How many times have you got excited about the amount of likes on your social media post? Did you think – this is great, we’re going to make a lot of sales, but it never happened?
While it can be exciting to watch, don’t let the numbers fool you. The superficial metrics don’t always tell the whole story or result in true social media engagement.
Wait. What? A popular post doesn’t mean people love my brand or organization?
Sorry. Nope.
In the early days of social media, many people were fixated on the number of followers and post likes. Lots of followers = strong social media engagement. But then social media got a lot more crowded, with millions of business pages competing for attention.
With the mindset of focusing on numbers, businesses looked for new ways to increase their followers – contests, advertising campaigns, anything to grow. Many did this (and still do) without getting clear on WHO they wanted to connect with (ideal customer or target audience) and WHAT engagement they wanted to have with them online.
The result was what I call vanity versus authentic social media engagement.
Going beyond the numbers
While this approach may look good (on the surface), it does little to translate into true engagement with your business or organization.
Here’s the thing. The people who follow you are following dozens of other pages. With only 3% of your followers organically seeing your posts (appearing in their newsfeed without sponsoring the post), there’s a good chance a large percentage of your followers haven’t seen any of your post in the last month. Or even year.
Social media algorithms are making it even harder to reach your followers – that is without spending money.
Let’s look at Facebook. The average user likes 70 pages and has 338 friends. This means your content is fighting for attention against content from 408 other pages, not to mention the sponsored posts.
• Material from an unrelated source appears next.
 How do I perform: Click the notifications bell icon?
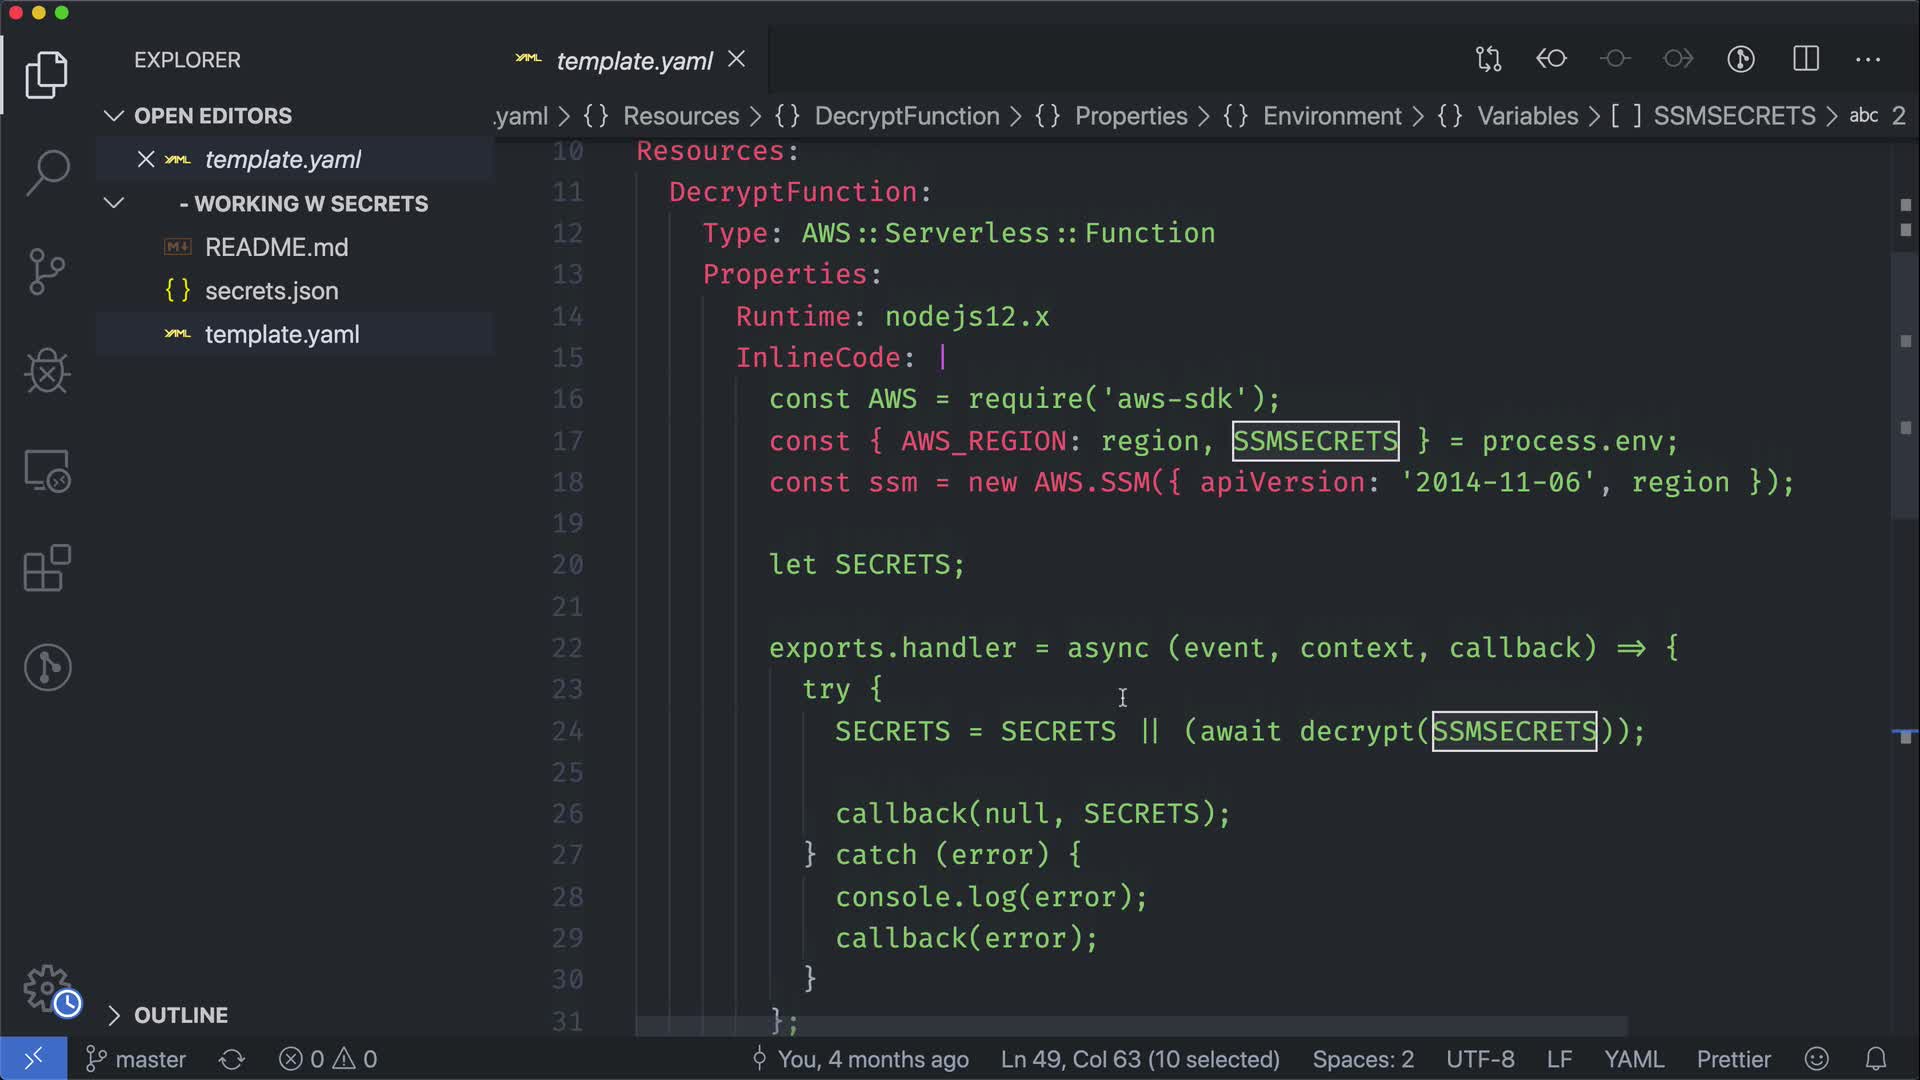click(x=1876, y=1059)
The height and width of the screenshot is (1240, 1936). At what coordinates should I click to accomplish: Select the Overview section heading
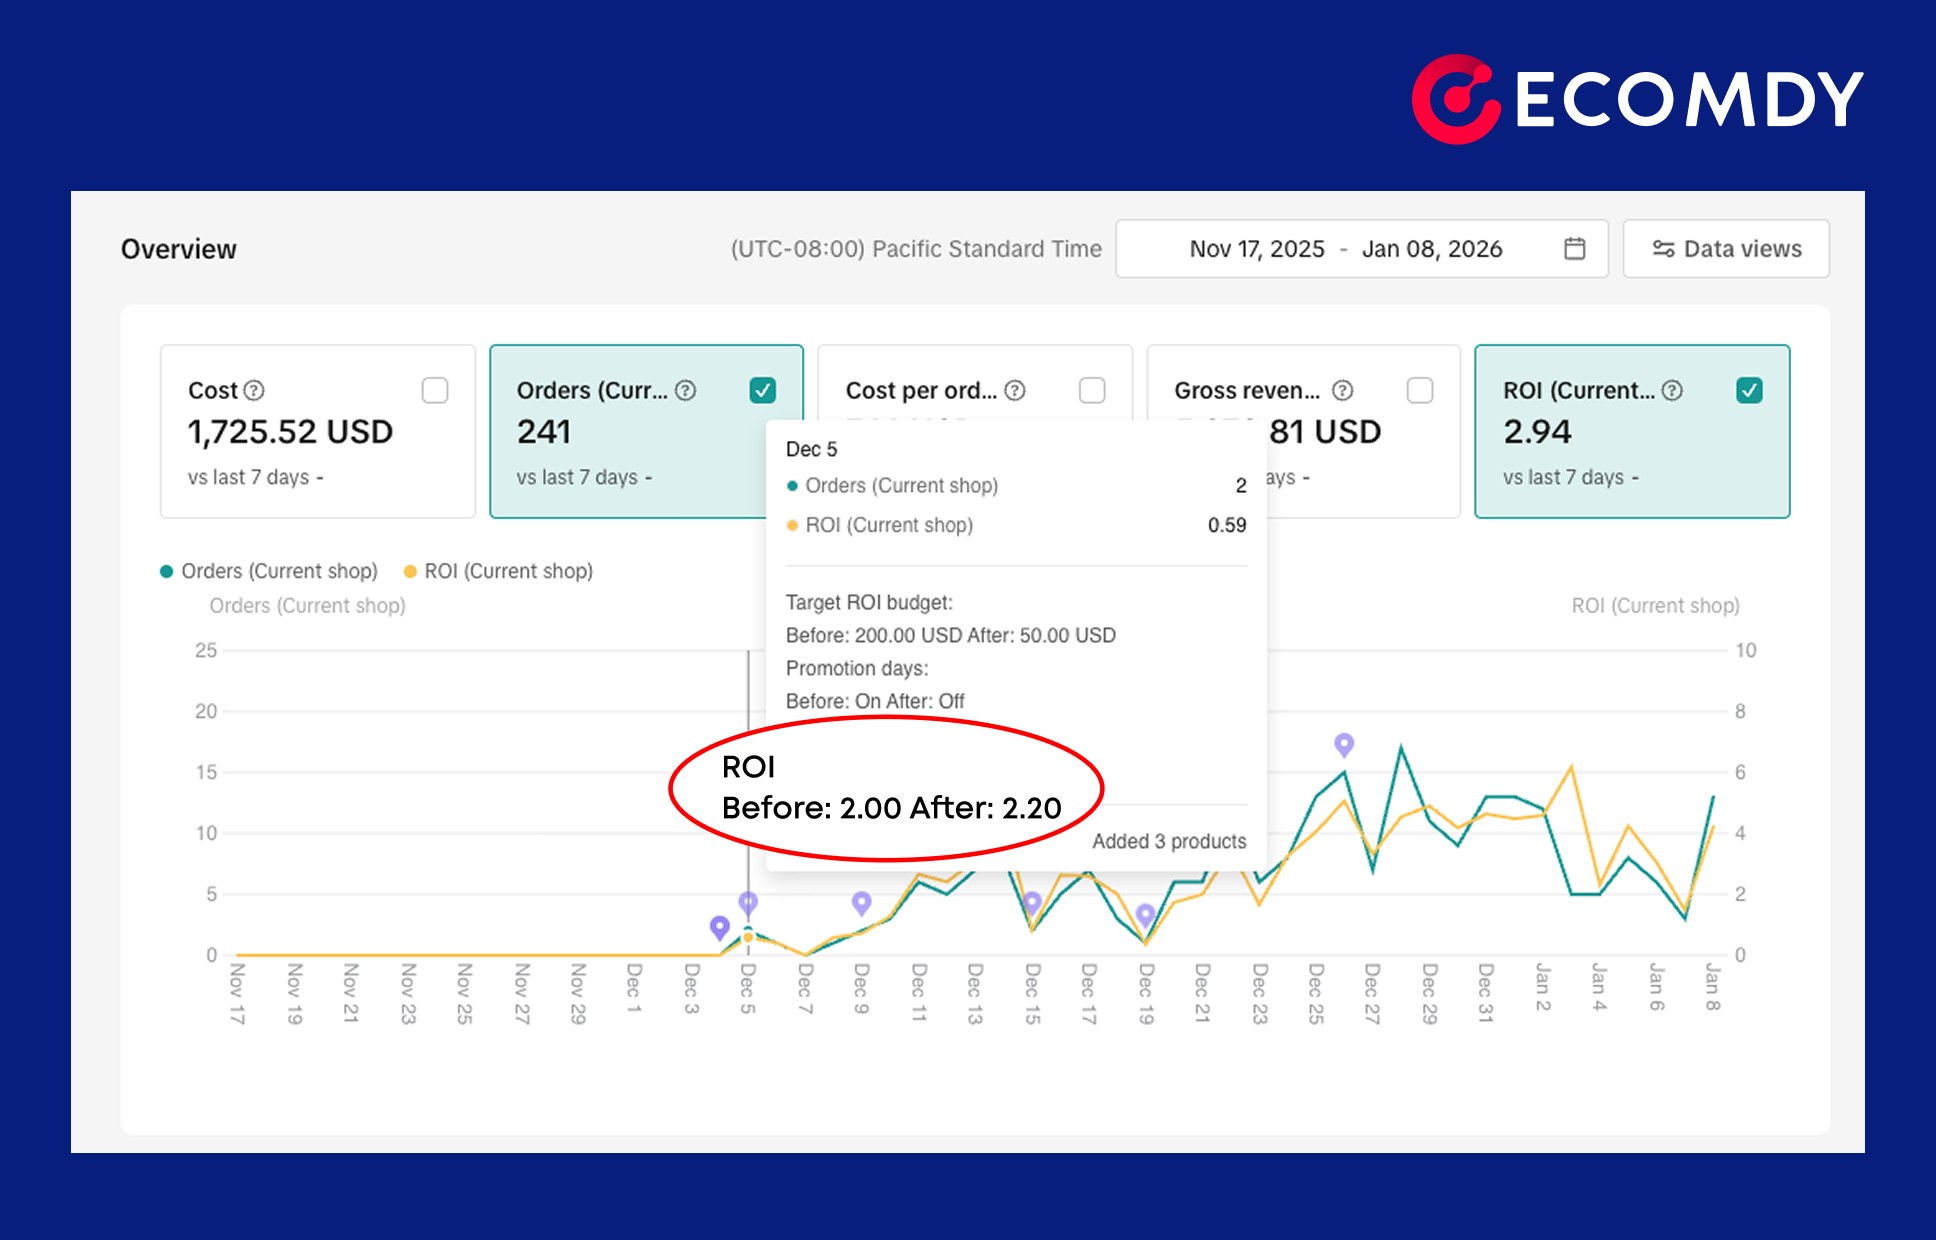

If this wasn’t hard enough, your content needs to match your followers’ Facebook experience to appear in their newsfeed. An example – you are a community recreation centre posting about a yoga class. Your followers who have never once engaged with a yoga post on their newsfeed will not see your post, as it doesn’t align with their user experience.
Sure they follow your page, but when Facebook is scrolling through their user experience, determining what posts best match their interest, your post likely isn’t going to make the cut.
This is why focusing on vanity metrics – getting followers for the sake of followers – doesn’t work. True success comes with zeroing in on authentic social media engagement.
Relationship building
Taking a relationship building approach worries less about numbers and more about developing and fostering engaging and authentic relationships with your followers.
So how do you do this on social media? By first figuring out who is your ideal customer/target audience. If you’re a business, who is most likely to buy a product or service from you? Get as clear as possible.
Once you have this clarity, create content for these people, and only these people. That’s right – you aren’t creating content for every person who logs into social media. Instead, you are focusing on developing content that interests your ideal audience or customer.
If you’re still questioning how this works, think about your offline world. Your in-person, real-life relationships. Do you talk identically to your child, spouse, best friend, coworker or neighbour? Likely not. You tailor the conversation to their needs or interest.
The same approach works online. By seeing your ideal customers/audience as real people, you will start thinking about how to connect with them in a way that resonates.
It’s about quality versus quantity. Quality content, quality followers, quality engagement.
Yes this approach may not have the same wow factor as vanity metrics (growing followers for the sake of numbers), but if your goal is to generate sales or have people see, and interact, with your posts, feeling a part of your community, then it’s important you focus on relationship building.
This approach also takes more time and commitment as you can’t just run a contest (like our page and enter to win a prize) to measure success. Rather, like any relationship, you need to ask questions, listen and respond with content that is relevant to your followers, not just you.
Be honest
The first step in moving from vanity to true social media engagement is being honest in your current approach. Do you judge success based on likes and followers? Or are you looking at the quality of comments on your posts and repeat engagements from your followers? Does your content spark conversation, or fall flat?
I encourage you to stop measuring success by the number of followers and post likes. I’ve known businesses who’ve had millions of likes on a post and zero increase in sales. There’s a big difference between people loving your photo and taking out their credit card and buying your product.
Instead, measure your success by the quality of relationships you can develop. See your followers as people with real interests, concerns, and desires. Create content for them and you will go from vanity to true social media engagement.